The federal New Markets Tax Credit program (NMTC) is designed to encourage investment in distressed or low-income communities. The New Markets Tax Credit Coalition* recently released its 2016 New Markets Tax Credit Progress Report.
The report’s findings are based on a survey sent by the NMTC Coalition to all Community Development Entities (CDEs) receiving an NMTC allocation. 87 CDEs that have received a total of $26 billion in NMTC allocations since 2003 responded. Survey respondents represented 80% of NMTC program activity in 2016.

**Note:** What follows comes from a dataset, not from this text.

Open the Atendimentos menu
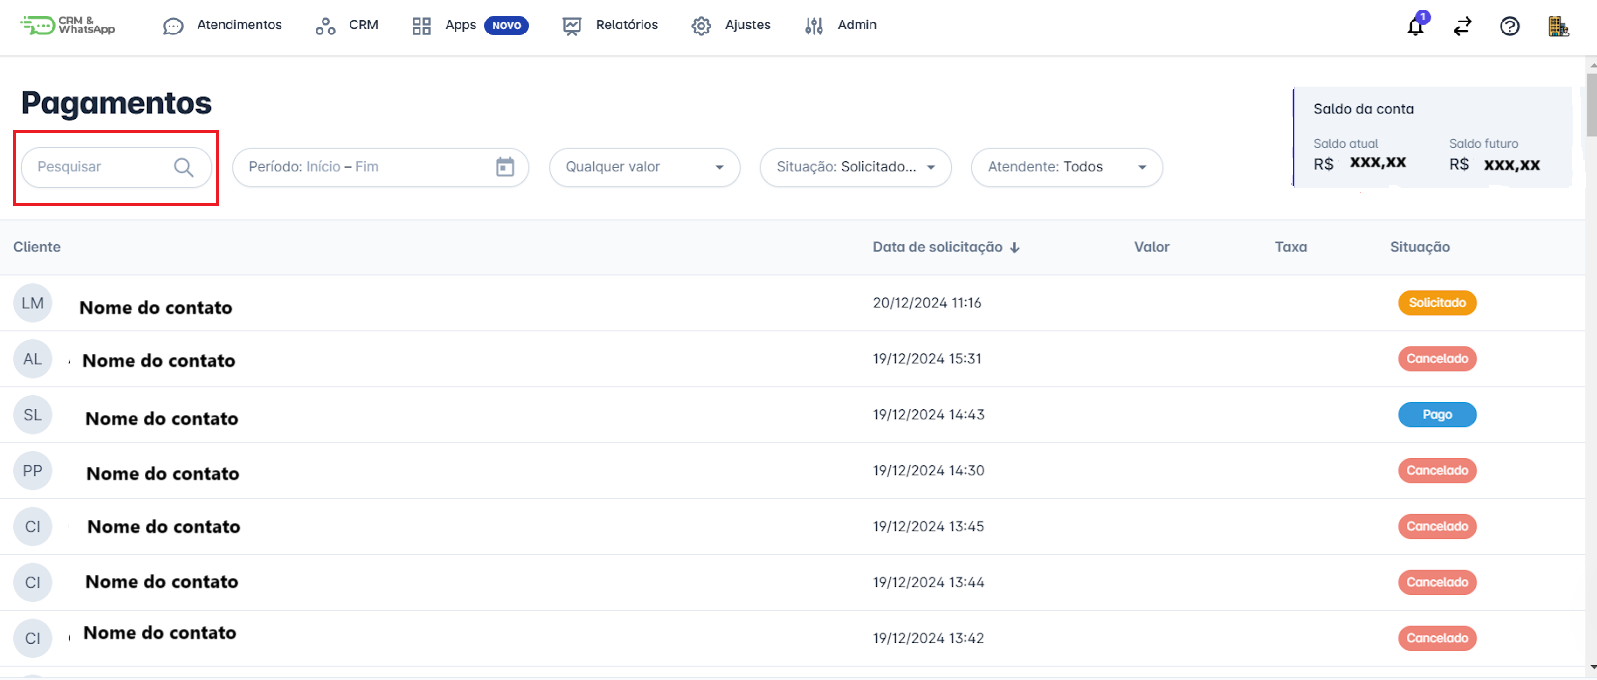The image size is (1597, 680). coord(223,25)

For 2016, these CDEs reported:
- $1.8 billion in financing supporting $3 billion in total project costs
- 171 projects – 144 of which involved construction or renovation
- 76% of projects in severely distressed communities
- 22% of projects in non-metropolitan counties
- More than 60% of projects involved a community facility component
Projects receiving funding between 2014 and 2016, according to the report, included:
- Manufacturing: 26.8%
- Healthcare: 14.6%
- Education/youth: 10.6%
- Mixed use: 10.5%
- Incubators/shared space: 6.4%
Perhaps the most noteworthy trend in 2016 NMTC project selection was the increase in the financing of incubators, shared or creative office space, “Makerspaces,” and other physical infrastructure supporting entrepreneurs in the new economy.” (11 projects)
* The New Markets Tax Credit (NMTC) Coalition is a national membership organization that advocates on behalf of the NMTC program. The Coalition, which now includes more than 150 members, is managed by Rapoza Associates, a public interest lobbying, policy analysis and government relations firm located in Washington, DC. Paul Anderson is the principal author of this report.